The Finnish men's national ice hockey team, nicknamed Leijonat / Lejonen ("The Lions" in Finnish and Swedish), is governed by the Finnish Ice Hockey Association. Finland is one of the most successful national ice hockey teams in the world and a member of the so-called "Big Six", the unofficial group of the six strongest men's ice hockey nations, along with Canada, the United States, the Czech Republic, Russia, and Sweden.

Finland won the world championship in 2022, their fourth title after 1995, 2011 and 2019. A duo of silver medals (1988, 2006) remained the country's best Olympic results until 2022 when the Finns achieved a breakthrough by winning their first ever Olympic gold after defeating Russia. At the Canada/World Cup, their best achievement is also a silver medal which they won in 2004.

History
Finland's first appearance in an elite ice hockey competition was at the 1939 Ice Hockey World Championships in Switzerland. The result was a shared last place with Yugoslavia. 10 years later, Finland came to the 1949 Ice Hockey World Championships in Sweden. The Finns finished in 7th place by winning the consolation round. Finland's first appearance at the Winter Olympics occurred in 1952 in Oslo.

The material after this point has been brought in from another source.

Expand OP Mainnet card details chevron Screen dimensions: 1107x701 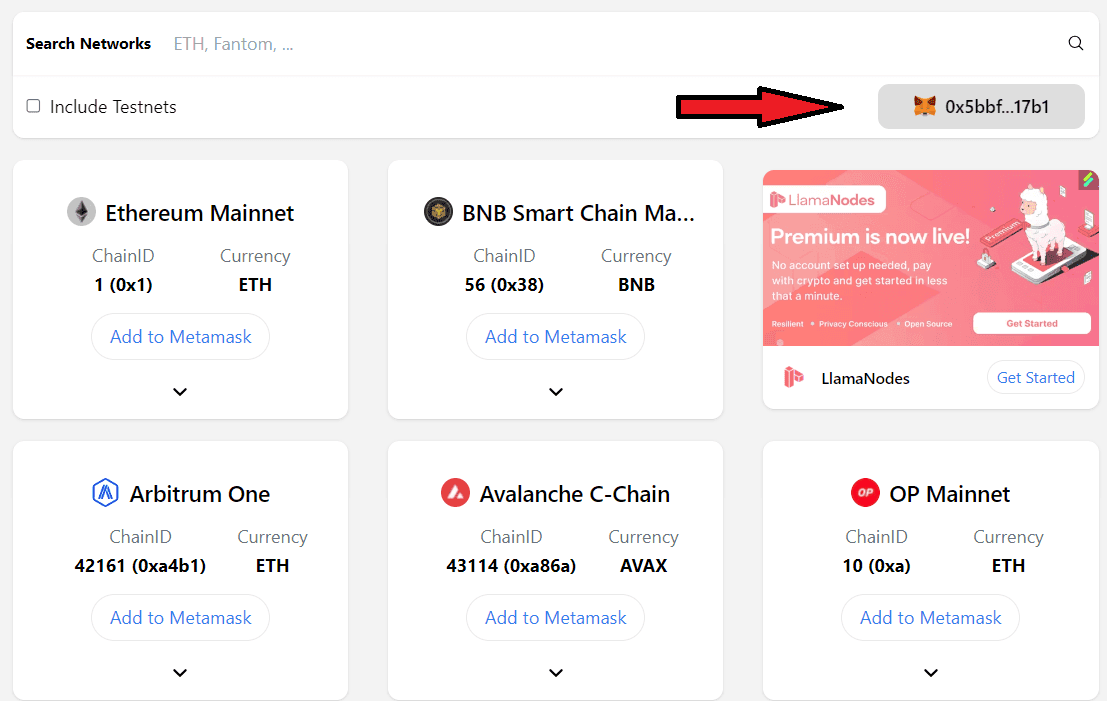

In the 1974 Men's World Ice Hockey Championships two players were suspended for doping. They were the Swede Ulf Nilsson and the Finn Stig Wetzell who failed a drug test for the forbidden substance ephedrine. Both players were suspended for the rest of the tournament. Nilsson failed the test after Sweden's game against Poland, which Sweden won 4–1. The game was awarded to Poland as a 5–0 forfeit. The Finn, Wetzell, failed the test after Finland's match against Czechoslovakia, which Finland won 5–2, meaning the game was awarded to Czechoslovakia as a 5–0 forfeit. The Finns were able to defeat Czechoslovakia again on the last day, which would have earned their first medal in history, if not for the points lost in the forfeited win.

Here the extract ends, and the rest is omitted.